Por mim, devo dizer, acho mal. Não sou
apreciador do espectáculo, não se me afigura que constitua uma tradição imprescindível
de manter e, caso acabasse, não me parece que viesse grande mal ao mundo.
Desagrada-me, no entanto, que o seu fim seja anunciado por decreto, motivando
desta forma o despertar de ódios e paixões absolutamente desnecessários.

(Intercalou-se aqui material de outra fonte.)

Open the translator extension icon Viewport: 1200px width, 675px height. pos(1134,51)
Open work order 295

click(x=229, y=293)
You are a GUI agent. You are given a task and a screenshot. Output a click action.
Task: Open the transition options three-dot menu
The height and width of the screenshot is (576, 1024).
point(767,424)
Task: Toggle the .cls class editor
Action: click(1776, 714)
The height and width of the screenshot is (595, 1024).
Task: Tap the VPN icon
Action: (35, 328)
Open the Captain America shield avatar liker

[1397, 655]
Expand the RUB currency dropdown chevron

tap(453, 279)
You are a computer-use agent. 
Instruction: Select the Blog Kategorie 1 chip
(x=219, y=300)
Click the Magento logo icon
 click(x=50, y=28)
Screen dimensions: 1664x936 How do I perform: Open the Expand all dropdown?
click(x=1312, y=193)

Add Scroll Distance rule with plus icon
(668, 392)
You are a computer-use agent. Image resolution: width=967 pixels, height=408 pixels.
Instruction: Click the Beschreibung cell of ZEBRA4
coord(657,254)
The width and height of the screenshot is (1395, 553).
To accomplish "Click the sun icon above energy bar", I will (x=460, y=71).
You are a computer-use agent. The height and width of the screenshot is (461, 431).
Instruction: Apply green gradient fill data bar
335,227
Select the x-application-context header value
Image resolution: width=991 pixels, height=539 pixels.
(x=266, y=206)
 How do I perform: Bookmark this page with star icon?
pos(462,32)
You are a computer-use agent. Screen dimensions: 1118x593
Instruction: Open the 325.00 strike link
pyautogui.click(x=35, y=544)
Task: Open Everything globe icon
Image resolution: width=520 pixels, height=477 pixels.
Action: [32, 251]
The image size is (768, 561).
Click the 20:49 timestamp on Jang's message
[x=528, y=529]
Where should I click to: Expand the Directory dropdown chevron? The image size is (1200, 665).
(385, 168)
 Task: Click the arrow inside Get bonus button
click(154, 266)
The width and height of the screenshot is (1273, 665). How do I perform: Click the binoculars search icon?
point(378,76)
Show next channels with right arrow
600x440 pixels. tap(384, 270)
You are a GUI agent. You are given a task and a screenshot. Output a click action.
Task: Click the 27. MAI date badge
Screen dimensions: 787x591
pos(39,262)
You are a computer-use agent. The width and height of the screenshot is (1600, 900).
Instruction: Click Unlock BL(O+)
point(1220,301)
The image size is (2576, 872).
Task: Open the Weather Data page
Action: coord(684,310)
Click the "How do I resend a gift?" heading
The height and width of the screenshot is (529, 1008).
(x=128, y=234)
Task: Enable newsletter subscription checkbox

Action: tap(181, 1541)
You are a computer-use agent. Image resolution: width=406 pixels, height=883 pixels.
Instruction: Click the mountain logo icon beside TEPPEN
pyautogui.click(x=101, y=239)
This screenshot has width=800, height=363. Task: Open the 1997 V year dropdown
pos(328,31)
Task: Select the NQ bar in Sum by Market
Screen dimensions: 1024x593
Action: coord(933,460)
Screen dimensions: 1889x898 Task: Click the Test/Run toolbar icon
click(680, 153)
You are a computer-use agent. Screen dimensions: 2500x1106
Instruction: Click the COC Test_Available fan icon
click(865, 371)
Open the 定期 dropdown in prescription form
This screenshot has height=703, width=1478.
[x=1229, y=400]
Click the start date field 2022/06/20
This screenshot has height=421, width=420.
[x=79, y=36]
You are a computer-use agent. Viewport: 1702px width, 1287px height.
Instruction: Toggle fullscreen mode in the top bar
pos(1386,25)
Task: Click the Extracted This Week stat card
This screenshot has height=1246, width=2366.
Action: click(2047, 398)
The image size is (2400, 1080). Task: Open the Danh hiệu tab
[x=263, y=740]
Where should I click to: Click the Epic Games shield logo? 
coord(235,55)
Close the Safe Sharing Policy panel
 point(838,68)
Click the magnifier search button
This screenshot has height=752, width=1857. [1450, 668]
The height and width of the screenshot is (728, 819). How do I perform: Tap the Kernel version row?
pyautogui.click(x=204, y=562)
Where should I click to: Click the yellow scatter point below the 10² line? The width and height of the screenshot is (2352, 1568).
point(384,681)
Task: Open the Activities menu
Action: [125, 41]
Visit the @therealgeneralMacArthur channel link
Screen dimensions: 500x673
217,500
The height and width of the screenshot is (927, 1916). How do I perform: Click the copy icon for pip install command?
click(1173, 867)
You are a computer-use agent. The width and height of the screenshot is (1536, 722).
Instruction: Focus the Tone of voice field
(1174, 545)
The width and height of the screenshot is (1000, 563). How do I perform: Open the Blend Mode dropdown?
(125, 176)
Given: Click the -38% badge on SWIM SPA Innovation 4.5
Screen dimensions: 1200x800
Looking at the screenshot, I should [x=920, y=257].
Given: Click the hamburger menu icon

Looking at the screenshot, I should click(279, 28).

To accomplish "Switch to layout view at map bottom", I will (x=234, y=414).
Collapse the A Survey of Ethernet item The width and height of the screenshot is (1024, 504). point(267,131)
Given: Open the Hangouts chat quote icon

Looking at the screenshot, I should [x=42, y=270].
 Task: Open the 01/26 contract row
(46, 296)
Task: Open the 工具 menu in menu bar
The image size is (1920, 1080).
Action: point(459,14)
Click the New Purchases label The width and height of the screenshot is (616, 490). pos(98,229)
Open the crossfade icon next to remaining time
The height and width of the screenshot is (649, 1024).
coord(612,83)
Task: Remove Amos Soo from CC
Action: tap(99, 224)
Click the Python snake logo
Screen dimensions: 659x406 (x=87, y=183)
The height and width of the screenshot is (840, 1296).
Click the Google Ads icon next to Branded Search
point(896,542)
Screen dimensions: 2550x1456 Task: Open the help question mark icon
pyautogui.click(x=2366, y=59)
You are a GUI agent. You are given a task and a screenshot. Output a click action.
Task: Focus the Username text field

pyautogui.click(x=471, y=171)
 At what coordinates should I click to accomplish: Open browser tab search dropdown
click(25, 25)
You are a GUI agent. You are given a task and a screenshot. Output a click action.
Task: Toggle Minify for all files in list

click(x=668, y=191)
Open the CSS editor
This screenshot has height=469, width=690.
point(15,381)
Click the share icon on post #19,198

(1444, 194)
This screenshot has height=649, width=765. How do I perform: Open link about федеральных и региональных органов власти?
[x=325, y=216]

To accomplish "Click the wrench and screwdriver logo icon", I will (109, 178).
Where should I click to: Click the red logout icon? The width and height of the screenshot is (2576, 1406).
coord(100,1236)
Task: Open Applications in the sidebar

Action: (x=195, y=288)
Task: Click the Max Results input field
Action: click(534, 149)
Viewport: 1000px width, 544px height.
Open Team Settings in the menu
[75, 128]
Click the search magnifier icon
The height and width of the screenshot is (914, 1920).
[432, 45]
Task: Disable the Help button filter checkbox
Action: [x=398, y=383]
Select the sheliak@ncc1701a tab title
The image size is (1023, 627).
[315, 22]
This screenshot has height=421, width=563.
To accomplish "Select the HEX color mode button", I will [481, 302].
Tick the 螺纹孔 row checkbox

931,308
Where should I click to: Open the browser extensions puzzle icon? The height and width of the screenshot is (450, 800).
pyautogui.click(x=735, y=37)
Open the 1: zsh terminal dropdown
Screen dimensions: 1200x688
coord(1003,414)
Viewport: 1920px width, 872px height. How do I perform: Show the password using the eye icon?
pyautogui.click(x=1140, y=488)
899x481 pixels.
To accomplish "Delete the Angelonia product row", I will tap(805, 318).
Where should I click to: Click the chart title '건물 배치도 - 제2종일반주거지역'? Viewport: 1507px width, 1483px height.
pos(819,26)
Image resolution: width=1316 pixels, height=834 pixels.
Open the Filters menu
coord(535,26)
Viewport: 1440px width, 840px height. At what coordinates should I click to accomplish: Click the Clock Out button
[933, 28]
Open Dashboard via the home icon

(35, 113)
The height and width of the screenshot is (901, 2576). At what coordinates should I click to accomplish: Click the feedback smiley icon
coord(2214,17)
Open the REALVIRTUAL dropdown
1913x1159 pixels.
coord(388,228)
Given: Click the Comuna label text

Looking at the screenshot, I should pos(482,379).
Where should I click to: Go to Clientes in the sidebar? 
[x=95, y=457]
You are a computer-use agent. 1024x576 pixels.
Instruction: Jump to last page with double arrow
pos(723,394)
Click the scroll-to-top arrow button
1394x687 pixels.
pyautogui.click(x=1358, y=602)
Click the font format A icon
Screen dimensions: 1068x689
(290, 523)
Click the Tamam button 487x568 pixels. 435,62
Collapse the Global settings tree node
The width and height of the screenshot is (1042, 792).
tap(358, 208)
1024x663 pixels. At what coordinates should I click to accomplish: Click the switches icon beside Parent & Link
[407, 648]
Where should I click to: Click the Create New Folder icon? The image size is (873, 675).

Mais
ainda me aborrece por o terminar desta actividade acontecer por força de um
insuportável politicamente correcto. Quando acabar que seja por mais ninguém
ligar àquilo, por não ter mercado, não ser rentável e jamais por causa de
argumentos absolutamente badalhocos de uns quantos alegados defensores dos
animais. De resto tem sido esta malta que, nomeadamente em Portugal, com as
suas iniciativas patéticas, mais terá contribuído para evitar um ainda mais
acentuado declínio da chamada festa brava.
*O termo civilizado não envolve qualquer crítica
pejorativa aos amantes das touradas. Até porque elas não existem no mundo que usualmente
não consideramos como civilizado. Aí não precisam de torturar touros porque,
para o efeito de tortura, podem usar pessoas.